• _Goal of the exercise_
Counting only lines below that hold "computer", give the total alone.

[Records to process Boundary: Start]

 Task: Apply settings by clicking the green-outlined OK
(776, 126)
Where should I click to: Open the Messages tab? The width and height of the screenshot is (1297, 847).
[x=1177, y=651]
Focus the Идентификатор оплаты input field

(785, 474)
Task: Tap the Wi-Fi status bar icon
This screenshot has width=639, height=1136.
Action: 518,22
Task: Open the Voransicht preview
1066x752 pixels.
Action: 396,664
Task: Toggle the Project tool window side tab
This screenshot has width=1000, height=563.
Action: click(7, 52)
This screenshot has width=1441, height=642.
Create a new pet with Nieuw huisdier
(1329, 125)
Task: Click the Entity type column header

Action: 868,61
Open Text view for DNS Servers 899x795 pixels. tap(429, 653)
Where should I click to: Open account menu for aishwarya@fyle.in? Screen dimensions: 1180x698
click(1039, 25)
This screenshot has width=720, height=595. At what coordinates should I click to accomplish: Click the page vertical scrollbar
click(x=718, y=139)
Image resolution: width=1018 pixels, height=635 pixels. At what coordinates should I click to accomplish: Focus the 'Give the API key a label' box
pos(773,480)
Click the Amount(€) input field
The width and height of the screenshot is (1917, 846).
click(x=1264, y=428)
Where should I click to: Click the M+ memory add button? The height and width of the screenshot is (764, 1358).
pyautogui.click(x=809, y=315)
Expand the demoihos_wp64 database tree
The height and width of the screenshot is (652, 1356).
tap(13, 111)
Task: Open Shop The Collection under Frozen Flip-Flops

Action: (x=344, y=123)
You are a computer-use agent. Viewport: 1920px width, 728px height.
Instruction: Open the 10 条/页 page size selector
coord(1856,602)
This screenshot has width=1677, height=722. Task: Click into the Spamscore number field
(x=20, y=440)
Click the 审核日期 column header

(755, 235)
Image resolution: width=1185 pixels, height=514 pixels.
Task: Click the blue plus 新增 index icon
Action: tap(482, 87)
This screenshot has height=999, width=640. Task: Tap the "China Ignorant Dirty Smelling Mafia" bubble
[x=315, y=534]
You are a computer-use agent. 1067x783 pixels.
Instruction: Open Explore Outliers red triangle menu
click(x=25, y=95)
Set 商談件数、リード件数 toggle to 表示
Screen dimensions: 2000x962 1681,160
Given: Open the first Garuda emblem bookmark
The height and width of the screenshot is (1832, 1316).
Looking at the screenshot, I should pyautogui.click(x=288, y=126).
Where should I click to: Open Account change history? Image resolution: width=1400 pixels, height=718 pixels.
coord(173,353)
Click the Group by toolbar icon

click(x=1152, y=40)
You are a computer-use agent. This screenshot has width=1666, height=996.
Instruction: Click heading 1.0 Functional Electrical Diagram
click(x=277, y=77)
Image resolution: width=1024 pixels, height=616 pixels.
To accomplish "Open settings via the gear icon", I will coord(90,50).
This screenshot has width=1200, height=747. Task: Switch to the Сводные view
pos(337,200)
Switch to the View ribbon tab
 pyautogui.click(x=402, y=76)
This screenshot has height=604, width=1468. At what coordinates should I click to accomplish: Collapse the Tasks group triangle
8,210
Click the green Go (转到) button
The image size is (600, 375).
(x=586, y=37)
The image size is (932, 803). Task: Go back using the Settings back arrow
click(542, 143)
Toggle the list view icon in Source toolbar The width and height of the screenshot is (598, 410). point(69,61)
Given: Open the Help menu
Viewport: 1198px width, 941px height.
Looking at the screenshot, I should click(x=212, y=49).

[Records to process Boundary: End]

• _Task result_
3